РЖ: Каким образом господин Бардез стал заниматься Обуховым?

Н.Б.: Дело в том, что Обухов всегда был хорошо известен в специальных кругах во Франции, где он жил после революции. Он покинул Россию в юном возрасте. Его жена была дочерью генерала Гурко, коменданта Крыма. Соответственно, путь на родину им был закрыт. Благодаря поддержке французских меценатов он мог творить. И, кроме того, его серьезно поддержал Равель, который считал Обухова гением.

РЖ: А благодаря кому мы имеем здесь господина Бардеза, который изучает Обухова?

Н.Б.: Это инициатива Посольства Франции в Москве. Представитель посольства, атташе по культуре господин Жоэль Бастенер, оказал огромную поддержку этому проекту. И сделал все возможное, чтобы музыка Обухова прозвучала наконец у нас в России.

РЖ: Господин Бастенер, это ваш первый проект, когда иностранец приезжает в Россию рассказывать о русском композиторе?

Жоэль Бастенер: Да, первый. Обычно я способствовал тем проектам, которые были нацелены на то, чтобы раскрыть секреты современной французской музыки, но не обязательно русского происхождения. Мы делали вечер, посвященный Тристану Мюраю, Филиппу Фенелону, Филиппу Юрелю, есть еще несколько подобных мероприятий. Они проходили в Рахманиновском зале Московской консерватории под руководством Владимира Тарнопольского. Мы проводим также вечера в московском Доме музыки под руководством Юрия Каспарова. С Ансамблем современной музыки Юрия Каспарова мы совершаем гастроли по российским регионам - Пермь, Казань.

ДАННЫЕ УПРАЖНЕНИЯ =>
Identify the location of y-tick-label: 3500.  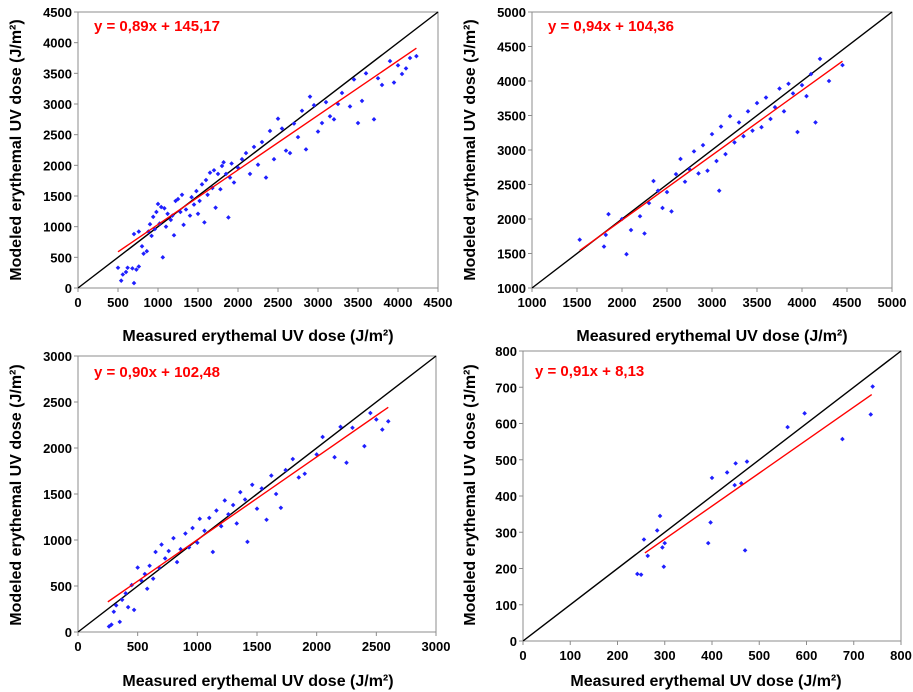
(512, 116).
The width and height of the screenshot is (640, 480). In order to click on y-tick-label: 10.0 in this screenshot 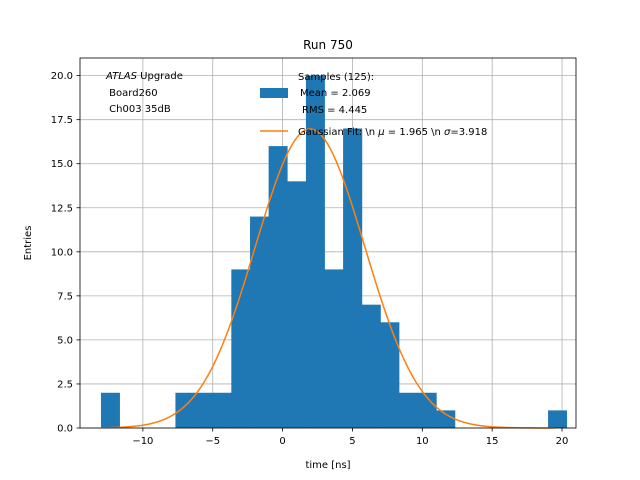, I will do `click(62, 252)`.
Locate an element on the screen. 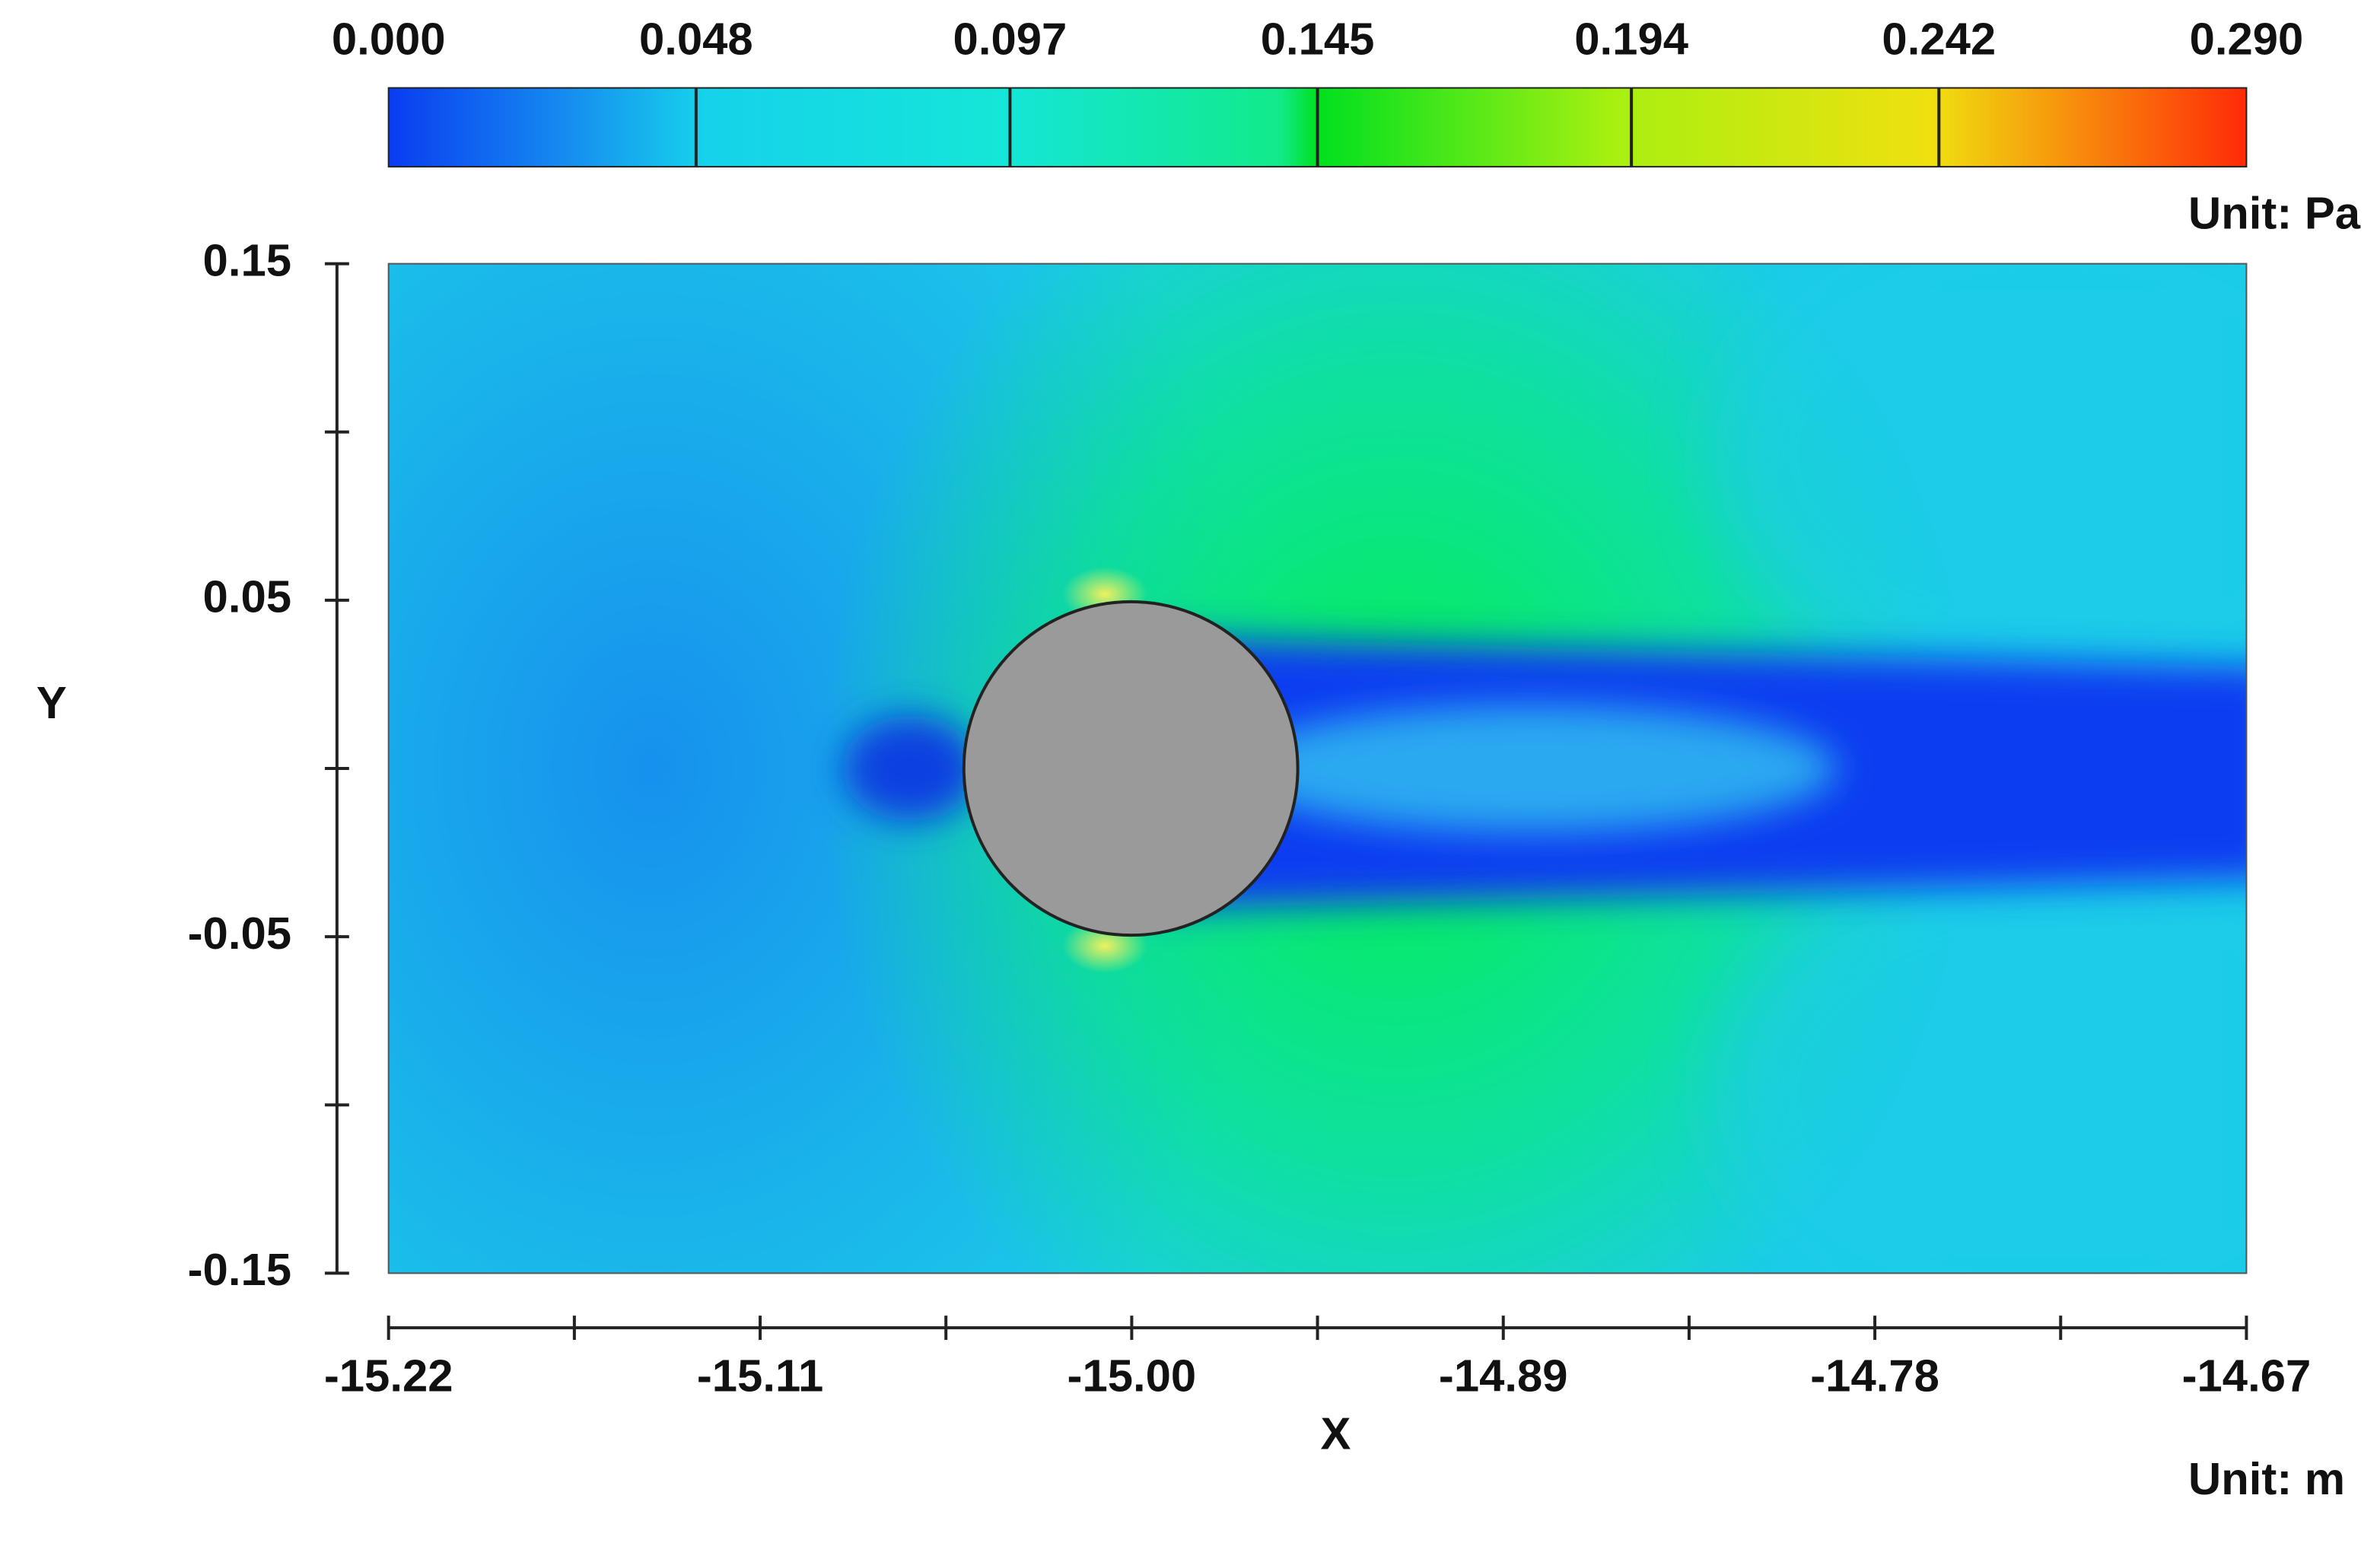 Image resolution: width=2380 pixels, height=1543 pixels. y-tick-label: -0.15 is located at coordinates (240, 1270).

ВОПРОСЫ ПО ТЕКСТУ =>
• 1. Перепишите отрывок из интервью об Обухове: начните с места, где стоят слова «Жоэль Бастенер: Да, первый.», и остановитесь после слов «- Пермь, Казань.».
• 2. Ответьте по интервью об Обухове:
(а) Чьей дочерью была жена Обухова?
(б) Какой композитор считал Обухова гением?
(в) В какие города ездили на гастроли с Ансамблем современной музыки Юрия Каспарова?
• 3. Допишите следующий фрагмент интервью об Обухове, начиная сразу после последней реплики.
Список для этой работы не нужен.

ОТВЕТЫ ПО ЗАДАНИЯМ =>
• 1.
Жоэль Бастенер: Да, первый. Обычно я способствовал тем проектам, которые были нацелены на то, чтобы раскрыть секреты современной французской музыки, но не обязательно русского происхождения. Мы делали вечер, посвященный Тристану Мюраю, Филиппу Фенелону, Филиппу Юрелю, есть еще несколько подобных мероприятий. Они проходили в Рахманиновском зале Московской консерватории под руководством Владимира Тарнопольского. Мы проводим также вечера в московском Доме музыки под руководством Юрия Каспарова. С Ансамблем современной музыки Юрия Каспарова мы совершаем гастроли по российским регионам - Пермь, Казань.

• 2.
(а) Дочерью генерала Гурко, коменданта Крыма.
(б) Равель.
(в) В Пермь и Казань.

• 3.
РЖ: С каким именем связан ваш новый проект?

Ж.Б.: Мы хотим пригласить Паскаля Дюзапэна, но я не уверен, что его визит состоится в этом году. Бюджета не хватает. Есть другие идеи, но их нужно обсуждать с Владимиром Тарнопольским и с Юрием Каспаровым.

РЖ: Это ваши единомышленники в России, как я понимаю?

Ж.Б.: Да. Я им предлагаю имена. Есть, конечно, бесспорные фигуры, как Тристан Мюрай. Он последователь Жерара Гризе, который скончался слишком рано. Это композиторы, которые шли по новому пути - пути спектральной музыки.

РЖ: И этот путь нас связывает?

Ж.Б.: Да, спектральный подход - общая черта российской и французской музыки.

РЖ: То есть у нас Скрябин - Обухов, во Франции - Мюрай - Гризе?

Ж.Б.: Еще Мессиан, конечно. Все через Мессиана. Мюрай ведь тоже учился у Мессиана в конечном итоге.

РЖ: Спасибо. Теперь обратимся к профессору Бардезу. Скажите, с какими авторами связан ваш исследовательский интерес?

Жан-Мишель Бардез: Речь идет исключительно о русских композиторах?

РЖ: Нет, конечно же.

Ж.-М. Б.: Действительно, я не ограничиваюсь только одной страной, меня интересует вся музыка.

РЖ: У вас есть любимые авторы?

Ж.-М. Б.: Скорее, это не композиторы, а отдельные сочинения, которые значимы для истории музыки и интересуют меня в данном контексте.

РЖ: Не могли бы вы назвать произведения, особо значимые для истории музыки ХХ века?

Ж.-М. Б.: Если речь о произведениях, которые изменили слуховое восприятие в ХХ веке, я бы начал с "Игр" Дебюсси.

РЖ: Что дальше?

Ж.-М. Б.: Имеется в виду так называемая конкретная музыка. Прежде всего, композиторы, которые смогли скомбинировать звуки музыкальные и звуки не музыкальные. То есть звуки конкретные. Это Филипп Манури. Манури также входит в программу, которую поддерживает Французское посольство. То есть речь идет о музыке, которая выходит за рамки так называемой натуральной акустики - точно определяемых звуков, точной звуковысотности.

РЖ: Вы называете только французских авторов.

Ж.-М. Б.: Нет, есть не только французские. Хельмут Лахенманн, например, он тоже изменил слуховое восприятие в ХХ веке. Или мой друг, одноклассник и однокурсник Джордж Бенджамин, который учился вместе со мной у Мессиана. На самом деле таких людей достаточно много.

РЖ: А что вы скажете об итальянце Шаррино?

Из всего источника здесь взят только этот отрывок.